Mais si, pour le moment, Netflix profite à Gaumont et s'il pourrait profiter à d'autres producteurs (EuropaCorp, etc.), le service fait aussi trembler bien des sociétés en France. C'est le cas de Canal+, mais aussi du groupe Bouygues, qui détient TF1 et son service de vidéo à la demande MyTF1 VoD (ex-TF1Vision). La semaine dernière, lors d'une réunion organisée avec les actionnaires du groupe, Martin Bouygues a tout simplement expliqué que « si Netflix a les mêmes contraintes que TF1, pas de problème ! ». Une remarque relayée par Challenges et faite en rapport avec les obligations des chaînes dans la production française, sans compter les niveaux de taxes et d'impôts. Mais dès lors que le service fonctionnera à partir du Luxembourg, qu'en sera-t-il dans les faits ?
Un actionnaire a surtout agacé le milliardaire avec une question plus globale sur la stratégie de Bouygues vis-à-vis de la concurrence : « Vous aviez sous-estimé l’arrivée de la TNT et de Free, avez-vous un plan en béton contre Netflix ? » Sans répondre directement à cette interrogation un brin mordante, le patron a surtout insisté sur le manque d'études des conséquences de tous ces bouleversements : « Ce qui m’a sidéré, c’est que la décision politique d’accorder une quatrième licence s’est faite benoîtement et quand j’ai demandé où était l’étude d’impact, on m’a rétorqué qu’il n’y en avait pas. Même chose pour la TNT. Il faut que les régulateurs assument les conséquences et prennent leurs responsabilités. » De là à penser que Netflix aura des conséquences similaires à Free et la TNT...
« Je suis un pirate et je m'assois sur vos règles »
Le PDG de la maison-mère de la première chaîne française n'est toutefois pas le seul à avoir abordé le sujet. Rémy Pflimlin, président de France Télévisions, a ainsi indiqué à nos confrères québécois de La Presse que l'arrivée de Netflix était un problème. « Oui, c'est menaçant » a-t-il ainsi déclaré. Non pas que l'offre en elle-même soit un souci, mais à l'instar de Martin Bouygues, ce sont bien les conditions qui priment ici. « Un acteur ne peut pas débarquer en pirate.
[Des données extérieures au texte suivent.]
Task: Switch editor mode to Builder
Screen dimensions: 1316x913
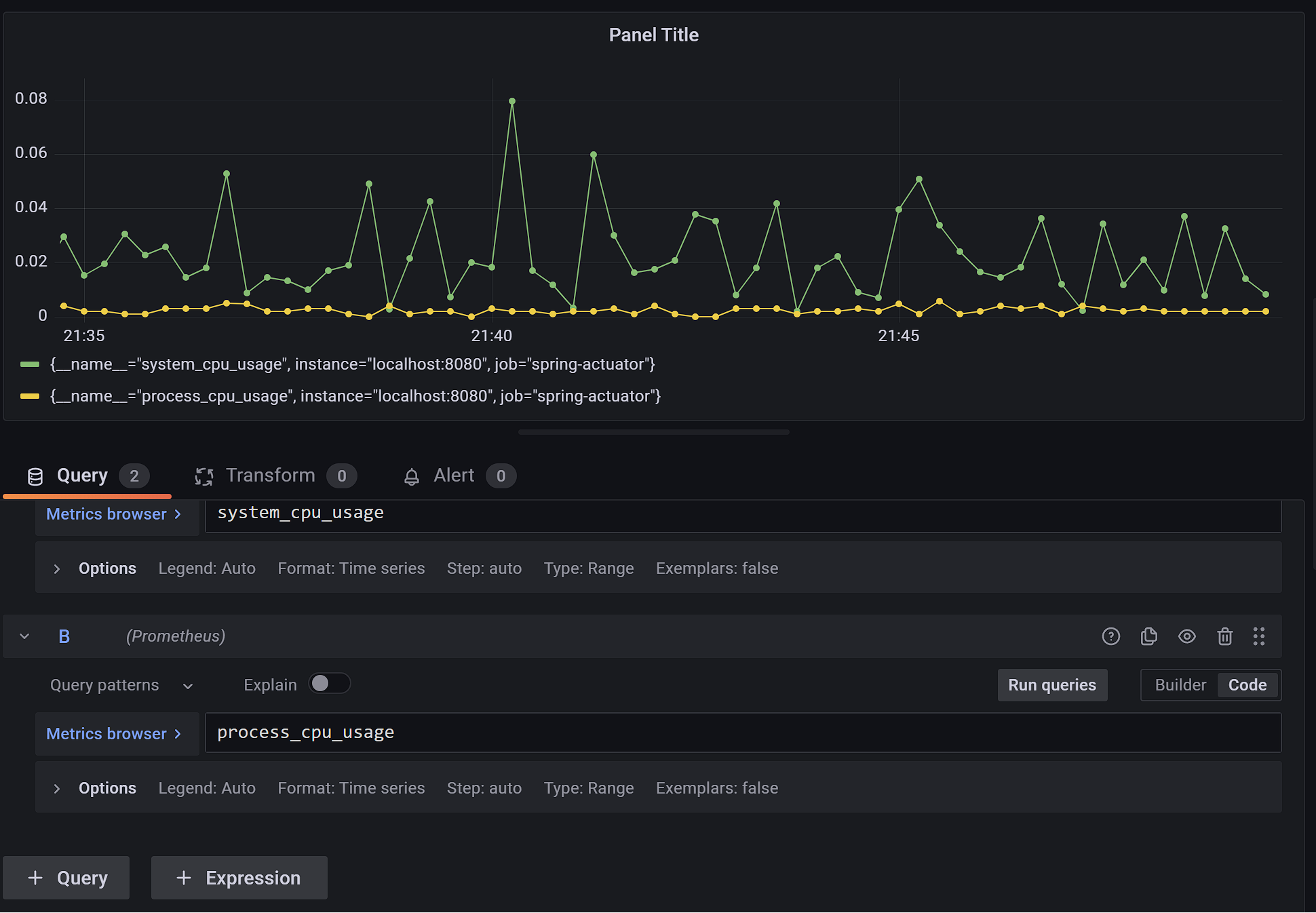Action: [x=1180, y=685]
Il ne peut pas venir ici et dire : "Je suis un pirate et je m'assois sur vos règles." Pour être accepté, il doit respecter les lois du pays. La concurrence sauvage ne profite pas. »
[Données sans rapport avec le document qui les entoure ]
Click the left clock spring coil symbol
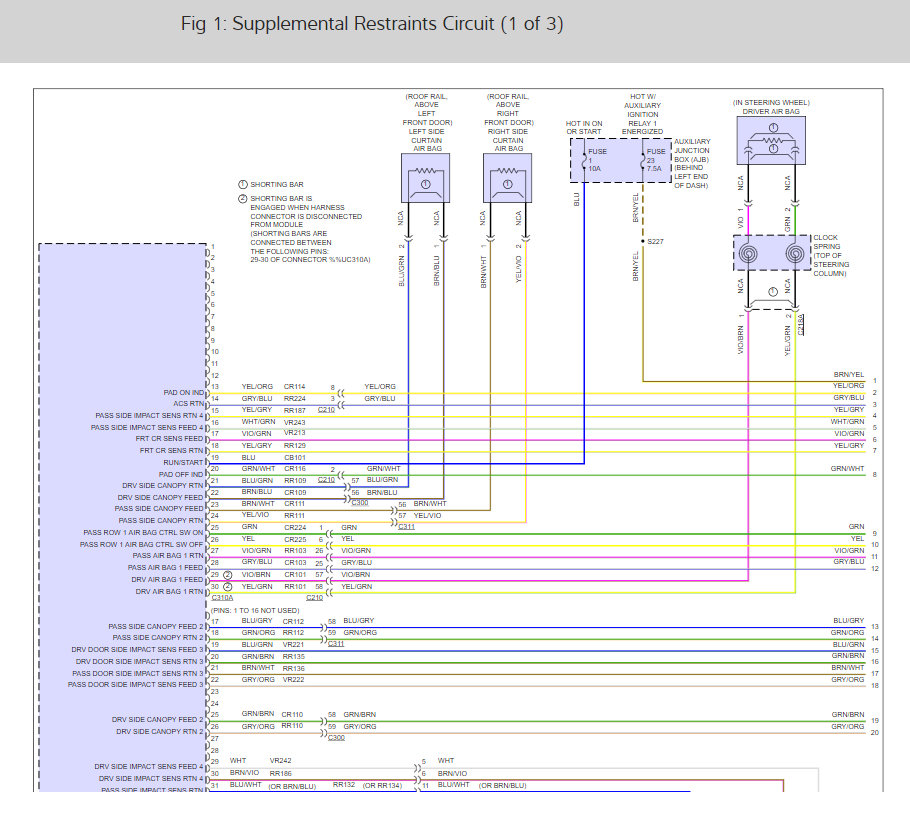This screenshot has width=910, height=813. (x=748, y=254)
Le fait que Netflix puisse proposer un service avec une TVA affaiblie, sans mettre le moindre euro dans la production locale et sans payer les mêmes impôts et taxes est donc un problème majeur pour Pflimlin. Et nous ne parlons même pas du fait que la chronologie des médias pourrait être bouleversée. « Quand on est dans le numérique, on n'a pas besoin d'autorisation, contrairement aux diffuseurs comme nous » rajoute le patron de France TV. « Le numérique est ouvert. Il faudrait créer des obligations pour les Netflix de ce monde. » Des obligations qui seront bien complexes à mettre en place.